Text under study.
Continuous-flow systems of the type shown in the L. T. Skeggs, U.S. Pat. No. 3,241,432, issued on Mar. 22, 1966, and assigned to a common assignee, provide for the quantitative analysis of biological samples. Such systems generally contemplate passing a plurality of liquid segments successively as a continuous stream along a conduit, each sample segment being segmented and interdigitated by air or other inert fluid segments. Such segmentation pattern assists in intramixing the individual sample segments and maintains a uniform flow pattern. The air segments reduce contamination between successive sample segments by preventing carryover, i.e., contamination of successive sample segments by residues from a preceding sample segment remaining on the conduit wall. The air segments serve to scrub the walls of the conduit clean of these residues, so as to reduce carryover. In addition, a wash liquid segment is introduced between successive sample segments, so as to further reduce the possibility of contamination therebetween.
In prior art continuous-flow systems, introduction of diluent and/or reagents to the sample stream is generally achieved by the confluence of the sample stream with a continuously flowing diluent and/or reagent stream. As a result, reagent and/or diluent are introduced into portions of the continuous stream other than the sample segments and, hence, are wasted. In addition, the presence of many segments of both air, wash liquid and sample increases the processing time of the successive samples. Also, the basic operability of these continuous-flow systems requires that each analyte in a sample be analyzed in a separate channel, i.e., a plurality of analytical channels is required for multiple analyte testing.
In addition, these prior systems do not completely eliminate residue carryover, and rely on the scrubbing action of the air segments to clean the conduit wall of the leftover reagent.
In the blood-typing systems shown in the Peoples et al, U.S. Pat. No. 3,635,680, issued on Jan. 18, 1972, and assigned to a common assignee, a system is shown for reducing reagent uptake or consumption by introducing segments of different reagents in phased fashion and in fixed sequence, so as to merge with different segments of a same sample flowing in a continuous stream. While the system substantially reduces reagent consumption, it does not fully eliminate residue carryover or provide selectivity in respect of the analysis to be performed on each sample, i.e., the same tests are performed for each sample even if not required or desired. Thus, there is much waste and inefficiency in the processing of samples in this system.

[Records in a dataset]
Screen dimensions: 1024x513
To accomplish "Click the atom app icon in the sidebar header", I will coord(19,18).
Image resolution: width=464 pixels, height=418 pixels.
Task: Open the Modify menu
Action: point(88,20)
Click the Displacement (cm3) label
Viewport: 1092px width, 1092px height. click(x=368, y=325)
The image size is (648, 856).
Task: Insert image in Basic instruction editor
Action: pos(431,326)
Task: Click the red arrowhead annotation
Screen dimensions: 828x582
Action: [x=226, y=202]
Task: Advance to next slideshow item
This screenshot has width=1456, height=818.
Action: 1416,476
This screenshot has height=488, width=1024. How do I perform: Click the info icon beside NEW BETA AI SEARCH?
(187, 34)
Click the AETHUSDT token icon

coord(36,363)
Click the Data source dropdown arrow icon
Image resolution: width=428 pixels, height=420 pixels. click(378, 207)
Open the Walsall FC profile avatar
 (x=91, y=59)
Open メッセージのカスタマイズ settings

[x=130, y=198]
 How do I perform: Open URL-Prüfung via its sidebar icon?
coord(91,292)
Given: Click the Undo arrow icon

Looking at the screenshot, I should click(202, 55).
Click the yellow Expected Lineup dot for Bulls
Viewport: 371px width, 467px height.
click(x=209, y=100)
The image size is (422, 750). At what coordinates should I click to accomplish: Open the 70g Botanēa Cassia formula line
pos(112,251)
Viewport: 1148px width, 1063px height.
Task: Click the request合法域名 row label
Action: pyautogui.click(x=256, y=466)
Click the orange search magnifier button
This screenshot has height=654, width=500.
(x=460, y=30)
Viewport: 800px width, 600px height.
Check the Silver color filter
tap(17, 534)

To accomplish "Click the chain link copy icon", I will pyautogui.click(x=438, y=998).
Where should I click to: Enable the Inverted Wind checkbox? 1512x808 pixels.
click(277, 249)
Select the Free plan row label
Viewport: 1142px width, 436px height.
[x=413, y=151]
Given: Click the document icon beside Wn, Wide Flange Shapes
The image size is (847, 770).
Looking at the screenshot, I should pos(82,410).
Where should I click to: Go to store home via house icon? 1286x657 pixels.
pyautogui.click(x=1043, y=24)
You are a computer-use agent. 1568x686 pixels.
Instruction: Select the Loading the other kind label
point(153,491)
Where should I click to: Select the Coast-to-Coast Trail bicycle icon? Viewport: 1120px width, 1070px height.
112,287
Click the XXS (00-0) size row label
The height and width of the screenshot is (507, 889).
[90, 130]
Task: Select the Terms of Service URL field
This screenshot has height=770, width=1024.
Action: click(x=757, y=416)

Work instructions.
[A] According to the passage on continuous-flow analysis systems, what is introduced between successive sample segments to further reduce contamination?
[B] Update the passage on continuous-flow analysis systems between "In prior art" and "multiple analyte testing.", inclusive, and write out that part with "wasted" changed to "squandered".
[C] Take the passage on continuous-flow analysis systems further, writing on from its final sentence.

Results of the exercise.
[A] A wash liquid segment.

[B]
In prior art continuous-flow systems, introduction of diluent and/or reagents to the sample stream is generally achieved by the confluence of the sample stream with a continuously flowing diluent and/or reagent stream. As a result, reagent and/or diluent are introduced into portions of the continuous stream other than the sample segments and, hence, are squandered. In addition, the presence of many segments of both air, wash liquid and sample increases the processing time of the successive samples. Also, the basic operability of these continuous-flow systems requires that each analyte in a sample be analyzed in a separate channel, i.e., a plurality of analytical channels is required for multiple analyte testing.

[C]
In the W. J. Smythe et al, U.S. Pat. No. 3,479,141, issued on Nov. 18, 1969, and assigned to a common assignee, a continuous-flow system is described wherein carryover between successive samples in a continuously flowing stream is effectively eliminated. This system features encapsulation of the sample and air segments within an immiscible fluid. The immiscible fluid preferentially wets the interior surfaces of the conduit walls to the exclusion of the aqueous samples, thus completely eliminating residue carryover between successive samples. Reagents, however, are introduced in conventional fashion.
The present invention finds particular application in systems such as described in above-identified Smythe et al patent, to minimize reagent consumption by injecting a multiplicity of reagents, in precise controlled volumes and in a selected sequence, to any number of different segments of a same sample flowing in a continuous stream. The ability to selectively inject controlled volumes of different reagents into discrete sample segments moving along a conduit substantially minimizes reagent consumption. In addition, the variable (random) sequencing of the reagent injection coupled with introducing only that number of segments of each sample required for the desired analyses thereof allows for substantial increase in system throughput.